Leur modèle est apparu au sein de manifestations diverses, organisées dans la ville de Nantes, pour des motifs sociaux, ou écologiques (projet d'aéroport à Notre Dme des Landes). Leur violence, les dégâts causés à la ville (mobiliers urbains), et aux commerces (bris de vitrines, saccages) ont forcé les mémoires. "On" les redoute, les procès et les sanctions (légères), ne les impressionnent pas. La simple compassion pour les victimes privées est tombée des lèvres publiques.

Tant il est vrai que l'opinion ne défend que du bout des lèvres les symboles de notre civilisation, les banques, les magasins, les abri-bus, et....les voitures.

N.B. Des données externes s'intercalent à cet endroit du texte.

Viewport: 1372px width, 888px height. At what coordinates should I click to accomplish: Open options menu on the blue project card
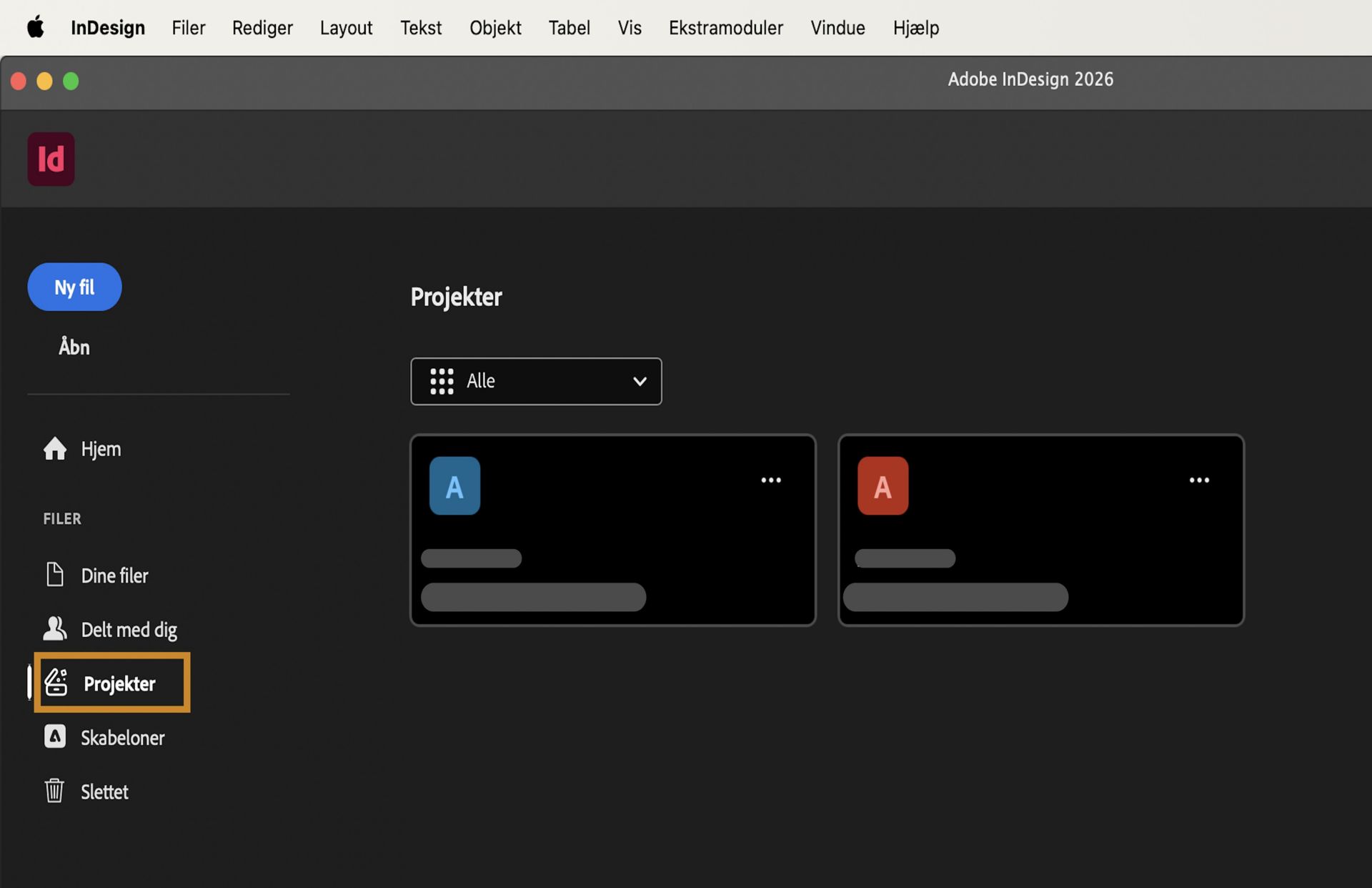click(x=771, y=480)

Ah, ces saletés!, et les porcs qui les conduisent! Le sketch de l'auto-stoppeur, de Coluche, me revient avec sa férocité. Sûrs de ce qu'il en restera toujours assez pour assurer leurs besoins de déplacement, ces manifestants nouveaux commencent par les voitures neuves dans leurs halls d'exposition. Leur destruction ne fera pas le malheur d'un particulier, mais. d'un commerçant, une espèce nuisible.

"ILS", les blackbloks, ont fait hier une entrée massive dans la manifestation ouvrière du 1er Mai, exclusivité morale de la CGT, partagée et boudée tout à la fois par les syndicats rivaux*.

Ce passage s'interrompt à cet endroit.